What's up with all the 1980s love currently spilling out of multiplexes?
Sure, Hollywood and marketers of all sorts have long mined nostalgia as a powerful enticement tool in the marketplace. But is 20 years enough time to generate sufficient yearning for a period whose mainstream culture is best represented by the rise of stupid action movies and/or creatively bankrupt sequels (see the career of Sylvester Stallone for examples of both), acutely disposable Pop music (see everything from Hair Metal to Milli Vanilli), ludicrous clothes (see Miami Vice) and the presence of a two-term president whose nefarious policies laid the groundwork for our current economic meltdown?
As a child of that era, I have mixed feelings about the recent surge in ’80s nostalgia. Hot Tub Time Machine is the perfect example. It works only because of its barrage of ’80s touchstones (nods to John Cusack's early cinematic efforts, Poison's “Talk Dirty to Me,” neon-colored clothing, Crispin Glover and various teen-centric movie cliches of the period, to name a few), which to viewers who were not adolescents or early teenagers during the era will likely go unnoticed or unappreciated, leaving them to suffer through a shoddy narrative that does little to live up to the promise of the movie's hilarious title conceit.

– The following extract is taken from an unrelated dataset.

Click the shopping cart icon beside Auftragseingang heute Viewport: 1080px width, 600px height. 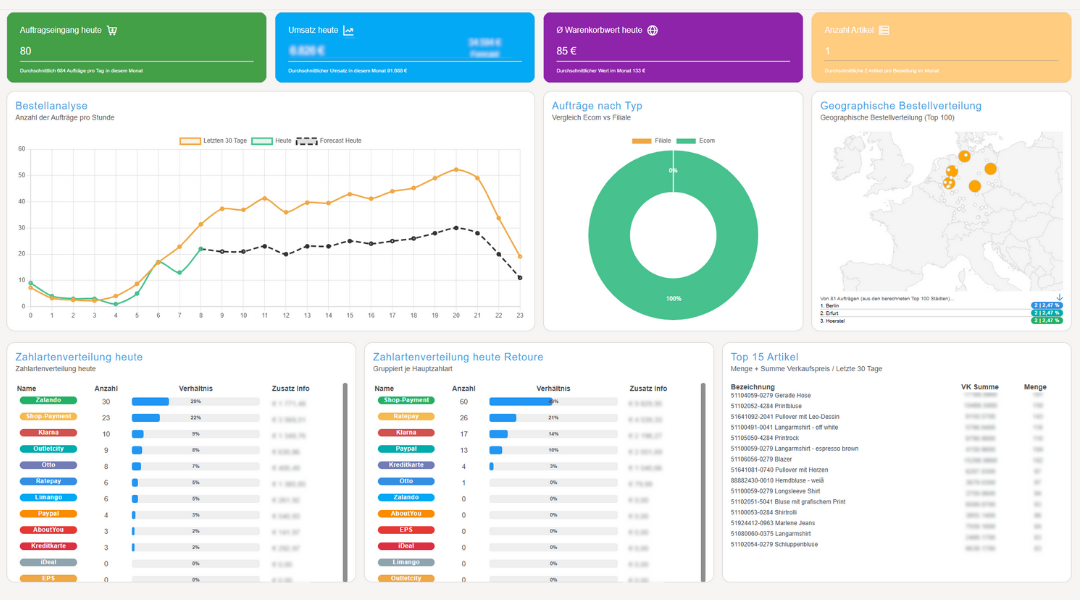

MacGruber suffers from the same problem — only those who were weaned on stupid TV shows like MacGyver and the previously mentioned action movies are likely to “get” its often esoterically based satirical qualities, none of which are enough to justify the movie's existence.
This week gives us two more movies based on nostalgically driven guilty pleasures: a remake of Karate Kid and an “update” of The A-Team, an early-’80s TV hit that was so quaint that it never allowed the death of its many band guys — a new crop of which popped up with each new episode — no matter how baldly they were beaten up or how many times their cars flipped over and burst into flames.

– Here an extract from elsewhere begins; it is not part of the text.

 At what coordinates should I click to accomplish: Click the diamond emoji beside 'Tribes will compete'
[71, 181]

The TV show's biggest draw, B.A. Baracus as played by Mr. T, is apparently no fan of the updated movie version.
"People die in the film and there's plenty of sex,” T said recently after attending preview screening. “But when we did it, no one got hurt and it was all played for fun and family entertainment. These seem to be elements nobody is interested in anymore. It was too graphic for me. I've no doubt it will do big business at the box office but it's nothing like the show we turned out every week.”
I'm not sure which is worse: That the producers of the new version betrayed the source material's roots, or that the original forever altered an entire generation's perception of violence as “family entertainment.”

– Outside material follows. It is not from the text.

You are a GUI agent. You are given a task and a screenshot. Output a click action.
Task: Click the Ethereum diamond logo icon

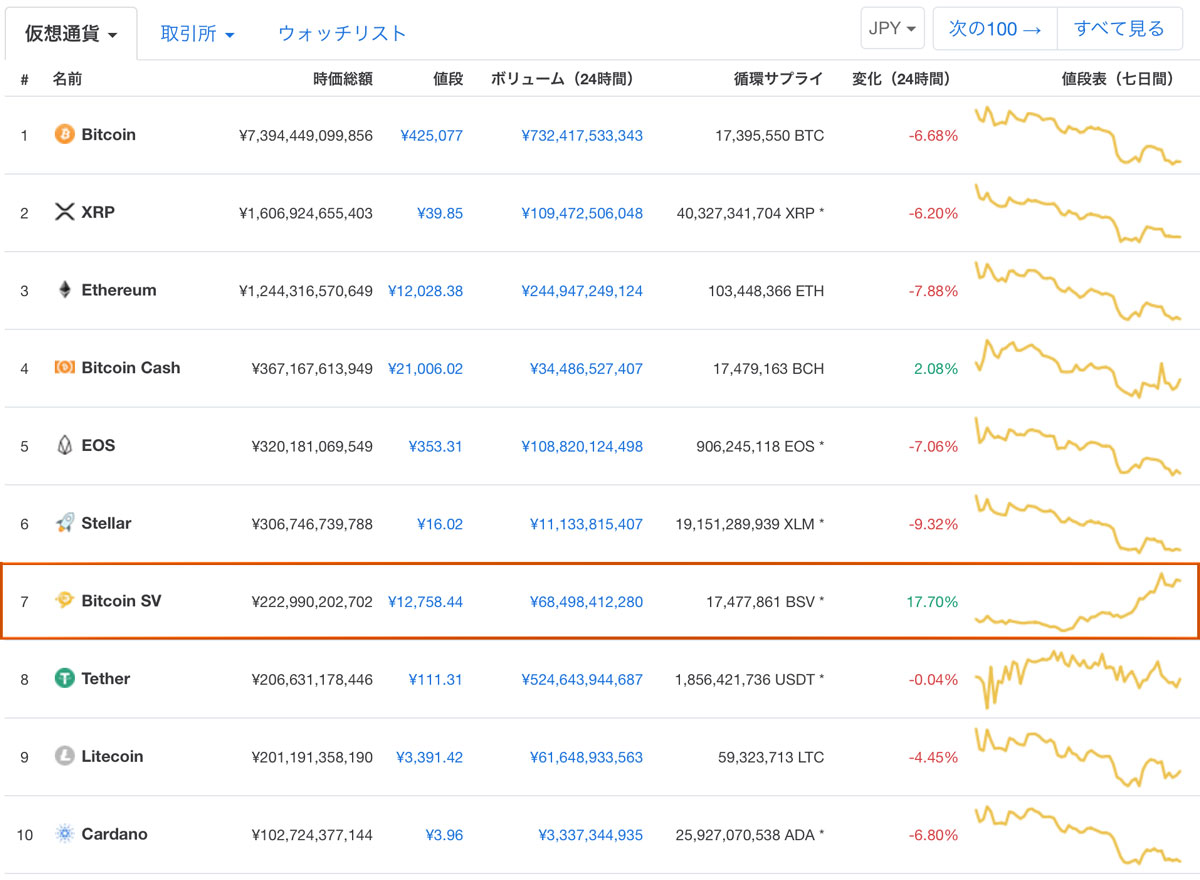[65, 290]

THE A-TEAM — Not to be crass, but it seems as if the recently widowed Liam Neeson has been slumming it lately (see Clash of the Titans). Now he's taken on the role of Hannibal in this update of the 1980s television series about a group of former Special Forces soldiers who have been discarded for a crime they didn't commit. Joe Carnahan (Narc and Smokin' Aces) directs a cast that also includes Bradley Cooper as Face, Quinton Jackson as B.A. Baracus and Sharlto Copley as Murdock. Jessica Biel and Patrick Wilson are also on board an endeavor that's already been dissed by the original B.A., Mr. T. (Opens wide today.) — Jason Gargano (Rated PG-13.) Review coming soon.
HARRY BROWN — Purely for the reliable pleasure of Michael Caine's company, I came ready to praise what threatened to be another miserabilist drama of life and death in Broken Britain. But director Daniel Barber's lame handwringing about the root causes of youthful alienation forms a thin veneer over the real purpose of this self-important piece of rubbish — to hold us hostage to the director's bottomless appetite for spurious depravity. (Read full review here.) (Opens today at Esquire Theatre.) — Ella Taylor (Rated R.) Grade: D-plus
KARATE KID — Last week we had the live-action adaptation of a comic-book dog voiced by Owen Wilson; this week we have a remake of a movie that was only watchable the first time because of its unintentionally goofy, earnest charms — the age-old story of a meek, insecure kid (played here by Jaden Smith) whose life is turned around by a sage, old-school karate master (played here by Jackie Chan). I've run out of disparaging remarks when it comes to Hollywood's cynical recycling machine, so I'll leave it at this: Rent the original. (Opens wide today.) — JG (Rated PG.) Review coming soon.
PLEASE GIVE — Writer/director Nicole Holofcener (Walking and Talking, Lovely and Amazing and Friends with Money) is back to drop another urbane, talky comedy (with a touch of drama) that's likely to deliver the kind of nuance/insight that typical studio movies of this ilk (as well as recent Woody Allen efforts) avoid or can't get right. Catherine Keener, long a Holofcener muse, and Oliver Platt play a married couple who run a furniture store in Manhattan. Word is that Holofcener uses this simple setup to delve into everything from the ethically sketchy selling of “vintage” items to the travails of contemporary parenting. (Opens today at Esquire.) — JG (Rated R.) Review coming soon.